Voice picking systems provide hands-free operation through headset-based commands and verbal confirmations, improving productivity by 10-25% while maintaining 99.5%+ accuracy. Workers receive spoken instructions for locations and quantities, verbally confirm picks using check digits, and keep hands free for product handling. Multi-modal systems combine voice with scanning or vision for enhanced verification. Voice-directed work extends beyond picking to putaway, replenishment, and loading operations.

Sortation systems automate the consolidation of picked items to orders, particularly valuable for batch or zone picking operations. Tilt-tray sorters, cross-belt sorters, and sliding-shoe sorters divert items to order lanes or packing stations at rates of 5,000-15,000 items per hour. Put-to-light walls provide manual sortation with visual guidance, handling 200-400 items per hour per worker. Robotic sortation uses mobile robots to transport items to designated positions, providing flexible capacity that scales with volume.

Pick accuracy measures the percentage of picks completed correctly (right product, right quantity), with targets of 99.5%+ for most operations and 99.9%+ for automated systems. Line accuracy (percentage of order lines picked correctly) and order accuracy (percentage of complete orders picked correctly) provide different perspectives, as a single error affects line accuracy minimally but may make an entire order inaccurate. Root cause analysis identifies whether errors occur from wrong locations, wrong products, or wrong quantities, enabling targeted improvements.

Picks per hour measures productivity, varying dramatically by picking method and product characteristics. Discrete picking typically achieves 40-80 picks per hour, batch picking 80-150 picks per hour, zone picking 100-200 picks per hour, and goods-to-person systems 200-400 picks per hour. Automation can improve productivity by 2-4x, while process improvements (better slotting, optimized paths, training) deliver 20-40% gains. Tracking productivity by method, zone, and worker identifies improvement opportunities.

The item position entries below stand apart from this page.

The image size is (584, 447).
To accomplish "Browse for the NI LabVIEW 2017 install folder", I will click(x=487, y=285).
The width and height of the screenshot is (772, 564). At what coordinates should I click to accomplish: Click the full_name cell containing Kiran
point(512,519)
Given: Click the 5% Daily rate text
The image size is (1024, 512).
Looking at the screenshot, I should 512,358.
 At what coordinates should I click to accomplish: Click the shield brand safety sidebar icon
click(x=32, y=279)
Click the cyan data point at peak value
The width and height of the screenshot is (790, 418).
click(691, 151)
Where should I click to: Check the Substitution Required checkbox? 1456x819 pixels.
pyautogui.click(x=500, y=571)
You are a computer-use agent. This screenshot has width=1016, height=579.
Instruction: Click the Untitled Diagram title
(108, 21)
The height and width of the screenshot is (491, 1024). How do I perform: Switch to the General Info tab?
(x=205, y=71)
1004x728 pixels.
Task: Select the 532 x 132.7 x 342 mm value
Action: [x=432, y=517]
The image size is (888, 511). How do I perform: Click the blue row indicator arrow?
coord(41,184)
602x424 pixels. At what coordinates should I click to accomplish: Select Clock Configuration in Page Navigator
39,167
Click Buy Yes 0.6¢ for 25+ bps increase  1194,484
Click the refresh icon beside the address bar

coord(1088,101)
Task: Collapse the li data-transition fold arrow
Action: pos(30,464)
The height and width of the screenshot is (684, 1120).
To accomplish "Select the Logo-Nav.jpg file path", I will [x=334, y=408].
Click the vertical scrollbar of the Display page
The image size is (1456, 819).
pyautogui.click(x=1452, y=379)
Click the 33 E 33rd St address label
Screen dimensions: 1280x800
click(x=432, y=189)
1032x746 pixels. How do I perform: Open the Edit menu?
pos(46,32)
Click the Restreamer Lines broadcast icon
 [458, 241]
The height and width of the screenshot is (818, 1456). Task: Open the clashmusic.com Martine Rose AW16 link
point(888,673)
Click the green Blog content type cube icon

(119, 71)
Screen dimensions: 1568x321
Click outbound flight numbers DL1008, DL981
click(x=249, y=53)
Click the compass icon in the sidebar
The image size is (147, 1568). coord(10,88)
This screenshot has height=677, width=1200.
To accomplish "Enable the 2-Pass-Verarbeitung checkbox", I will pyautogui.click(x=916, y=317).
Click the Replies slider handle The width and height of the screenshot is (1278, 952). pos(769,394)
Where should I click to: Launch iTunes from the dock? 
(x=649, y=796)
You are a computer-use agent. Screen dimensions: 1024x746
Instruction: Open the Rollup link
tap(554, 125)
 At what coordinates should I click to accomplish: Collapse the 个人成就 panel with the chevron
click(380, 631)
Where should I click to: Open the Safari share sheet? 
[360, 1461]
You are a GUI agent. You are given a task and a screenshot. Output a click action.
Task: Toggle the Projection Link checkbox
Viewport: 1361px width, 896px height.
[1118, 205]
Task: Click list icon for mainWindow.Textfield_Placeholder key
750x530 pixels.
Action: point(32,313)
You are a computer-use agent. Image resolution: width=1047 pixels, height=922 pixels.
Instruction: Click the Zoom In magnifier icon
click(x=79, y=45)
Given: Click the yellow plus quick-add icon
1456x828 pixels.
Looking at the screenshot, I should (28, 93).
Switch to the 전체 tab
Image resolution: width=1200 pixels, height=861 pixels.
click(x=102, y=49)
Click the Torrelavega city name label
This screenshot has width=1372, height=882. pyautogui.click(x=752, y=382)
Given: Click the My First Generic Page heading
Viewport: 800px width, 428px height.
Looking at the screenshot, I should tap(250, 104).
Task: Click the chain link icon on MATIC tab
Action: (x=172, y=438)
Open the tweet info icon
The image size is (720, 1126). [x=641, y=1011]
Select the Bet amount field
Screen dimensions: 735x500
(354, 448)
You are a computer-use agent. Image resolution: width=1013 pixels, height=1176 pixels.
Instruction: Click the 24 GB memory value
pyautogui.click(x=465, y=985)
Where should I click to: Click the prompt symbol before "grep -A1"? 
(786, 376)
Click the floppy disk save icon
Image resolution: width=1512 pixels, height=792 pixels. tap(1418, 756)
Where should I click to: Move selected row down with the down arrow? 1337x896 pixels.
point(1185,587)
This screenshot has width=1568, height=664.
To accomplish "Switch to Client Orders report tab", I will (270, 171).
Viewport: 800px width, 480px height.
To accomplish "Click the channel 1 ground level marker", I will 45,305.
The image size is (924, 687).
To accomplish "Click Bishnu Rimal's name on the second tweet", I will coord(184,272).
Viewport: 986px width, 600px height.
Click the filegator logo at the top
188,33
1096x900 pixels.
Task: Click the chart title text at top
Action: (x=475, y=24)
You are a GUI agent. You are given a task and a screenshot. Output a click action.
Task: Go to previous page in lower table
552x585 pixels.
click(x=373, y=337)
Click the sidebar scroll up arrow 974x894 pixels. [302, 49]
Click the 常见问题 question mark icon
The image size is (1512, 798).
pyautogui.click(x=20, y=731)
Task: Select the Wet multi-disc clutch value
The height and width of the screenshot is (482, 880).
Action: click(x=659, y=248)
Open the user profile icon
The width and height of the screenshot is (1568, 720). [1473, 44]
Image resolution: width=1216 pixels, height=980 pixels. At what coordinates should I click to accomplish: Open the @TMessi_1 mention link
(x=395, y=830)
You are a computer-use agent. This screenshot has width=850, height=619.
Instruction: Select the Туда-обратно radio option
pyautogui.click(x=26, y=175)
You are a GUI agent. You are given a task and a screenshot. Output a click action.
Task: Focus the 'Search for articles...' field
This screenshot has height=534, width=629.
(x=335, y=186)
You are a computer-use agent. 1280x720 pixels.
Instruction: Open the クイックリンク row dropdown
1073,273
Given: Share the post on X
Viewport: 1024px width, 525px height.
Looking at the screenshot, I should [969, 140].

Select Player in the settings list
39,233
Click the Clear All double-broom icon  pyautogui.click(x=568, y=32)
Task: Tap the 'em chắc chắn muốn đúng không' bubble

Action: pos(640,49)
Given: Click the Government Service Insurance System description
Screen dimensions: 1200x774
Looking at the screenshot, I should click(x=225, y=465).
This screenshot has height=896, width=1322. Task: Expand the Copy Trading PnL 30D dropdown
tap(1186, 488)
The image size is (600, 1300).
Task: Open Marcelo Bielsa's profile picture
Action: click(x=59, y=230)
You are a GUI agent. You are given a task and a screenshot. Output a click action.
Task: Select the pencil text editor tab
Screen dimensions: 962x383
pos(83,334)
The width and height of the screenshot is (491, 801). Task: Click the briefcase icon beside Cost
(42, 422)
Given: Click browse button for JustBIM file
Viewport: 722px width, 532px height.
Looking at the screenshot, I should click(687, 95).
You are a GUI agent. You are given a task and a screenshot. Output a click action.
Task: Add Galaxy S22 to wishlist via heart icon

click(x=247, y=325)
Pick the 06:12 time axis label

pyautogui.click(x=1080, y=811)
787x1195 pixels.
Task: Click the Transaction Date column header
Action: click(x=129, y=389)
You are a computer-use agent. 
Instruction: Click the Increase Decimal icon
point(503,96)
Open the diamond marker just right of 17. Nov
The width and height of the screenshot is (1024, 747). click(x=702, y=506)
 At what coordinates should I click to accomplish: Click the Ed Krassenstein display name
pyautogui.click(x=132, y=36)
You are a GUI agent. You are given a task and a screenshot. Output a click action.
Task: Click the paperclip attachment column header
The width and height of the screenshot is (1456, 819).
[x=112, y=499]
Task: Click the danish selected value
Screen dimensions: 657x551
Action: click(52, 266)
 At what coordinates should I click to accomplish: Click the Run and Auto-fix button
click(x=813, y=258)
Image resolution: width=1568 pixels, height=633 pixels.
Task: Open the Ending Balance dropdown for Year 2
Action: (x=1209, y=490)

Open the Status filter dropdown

Pick travel distance measures how far workers walk per pick or per hour, with targets typically under 50 feet per pick for optimized operations. Slotting optimization placing fast-moving items near packing areas, path optimization calculating efficient routes, and zone picking limiting travel areas all reduce distance. Goods-to-person systems eliminate travel entirely, while collaborative robots reduce walking by carrying items alongside workers.

Order cycle time measures elapsed time from order release to pick completion, with targets varying by order profile and service requirements. Same-day orders may require completion within 2-4 hours, while standard orders allow 12-24 hours. Wave planning balances cycle time against efficiency, as larger waves improve productivity but increase cycle time. Real-time monitoring identifies bottlenecks or delays requiring intervention.

Pick labor cost per line combines direct labor (pickers), indirect labor (supervision, training), and equipment costs (forklifts, mobile devices, automation) divided by lines picked. This metric enables benchmarking against industry standards and comparison of different picking methods. Cost per order provides an alternative view for operations with varying lines per order. Automation ROI calculations compare current costs against projected costs with automation, considering capital investment and ongoing operating costs.

By implementing effective picking processes supported by appropriate automation technologies, warehouses maximize productivity while maintaining accuracy, creating efficient fulfillment operations that meet customer expectations at minimal cost.